「休みの過ごし方」

 パリ15区という、エッフェル塔を含む円周から外に出た地区に住んでいるが、旧城壁に囲まれた市が、周辺の村々を含む大きな現在のパリ市になったのが1860年。今年が150周年である。現在のパリ市といっても、東西10キロ、南北8キロの楕円形で、その中に250万人ばかり住んでいる。最近また大パリ圏の誕生が云われ、周辺の県から統合されて人口1500万、東京都みたいな、大パリ首都圏が誕生する気運である。とにかく、わがグルネル村と、隣村ボージラール村が合併、15区誕生150年である。記念してバカンス前に15区役所講堂でも、市長さん、区が地盤の国会議員、市会議員、助役さん、区議員、地区役員、つまりお偉方と、招待VIP住人が招かれて500人の前で、「15区の歴史を語る」というミュージカル公演が、一夜だけ記念に開かれた。区の中にある演劇学校の先生や生徒の構成・制作、セミプロや、未来の新人たちの熱演が2時間。超満員で座席予約もウエーティングが出る始末、村の学芸会気分も中々の物であった。こうして、地区の住人に組み込まれてゆく。
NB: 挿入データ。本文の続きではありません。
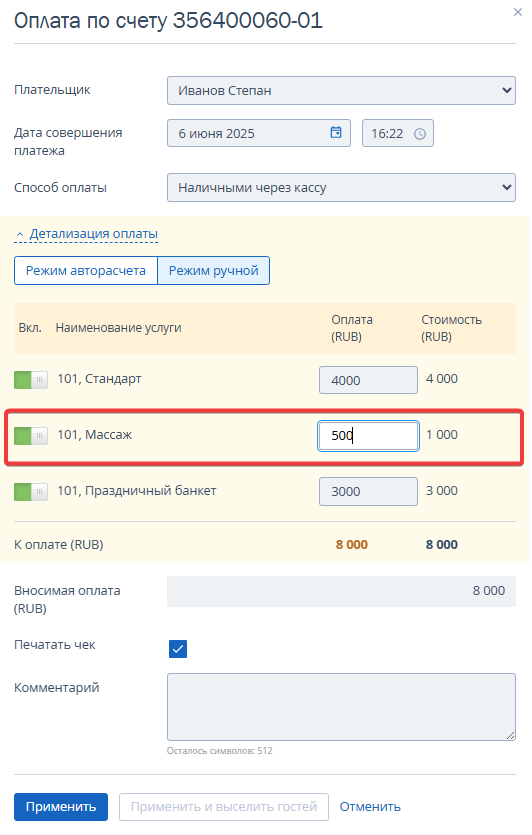Viewport: 532px width, 835px height.
Task: Switch to Режим ручной tab
Action: tap(214, 271)
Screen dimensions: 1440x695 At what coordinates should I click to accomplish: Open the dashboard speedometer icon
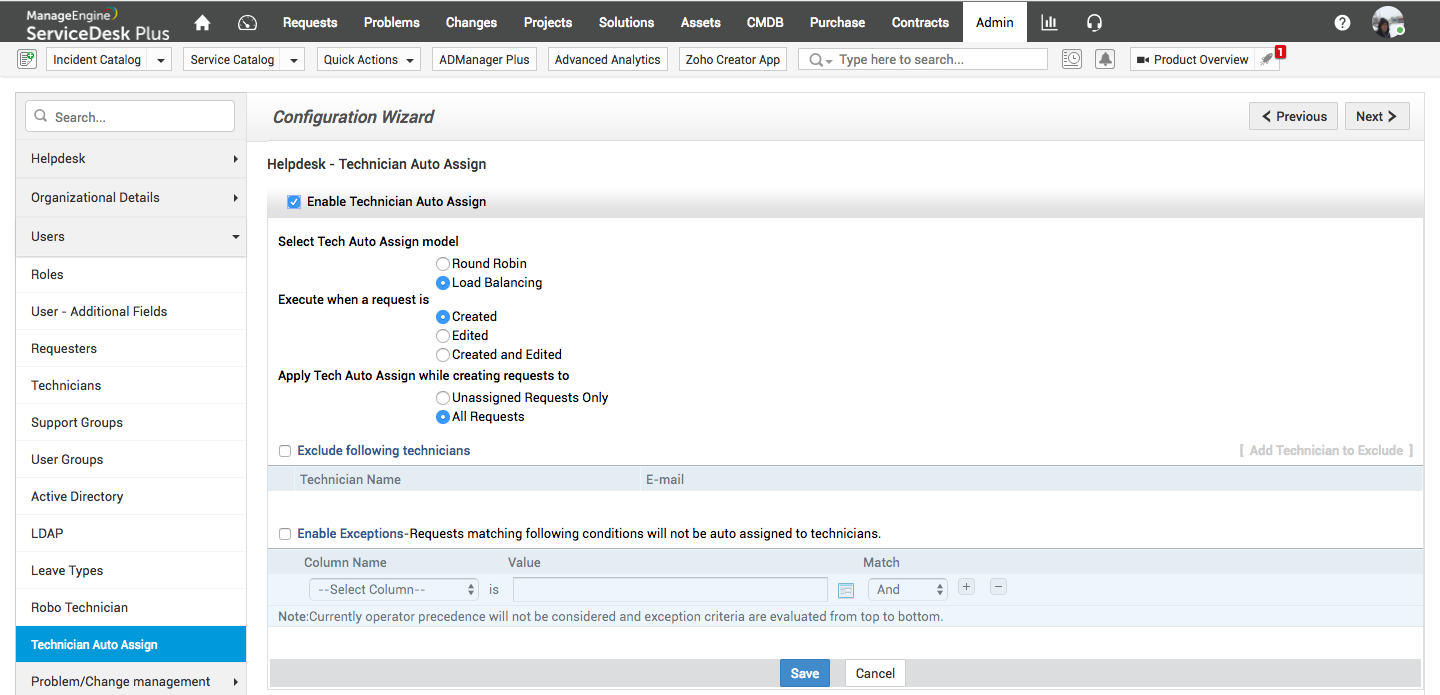(x=247, y=22)
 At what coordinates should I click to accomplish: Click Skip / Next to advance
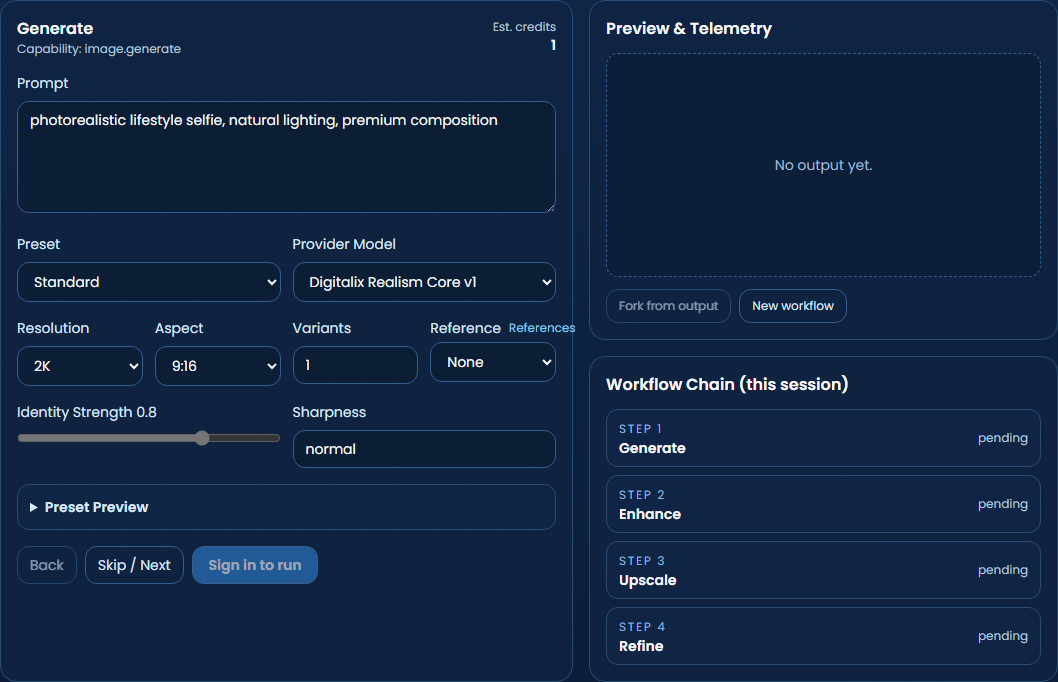tap(134, 564)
  今年の新年演奏会は、近衛師団吹奏楽隊の演奏、年末はオペラ座からの歌手を招いての年末コンサート予定と、区長さん記念行事に熱が入っている。「15区150年の歴史」ミュージカル、わたくし達が日本で「シャンソン」と呼んで大好きなものが、第一次大戦前のオペレッタのヒット主題曲と、1920年代狂乱のパリ黄金時代と呼ばれた頃の、愛の流行歌だということが、よく分かった。曾祖父や、曾祖母の懐メロであって、現代パリはラップ、レゲエ、アフリカン、賑やかでないと、若者に受けないし、表現できないのでありました。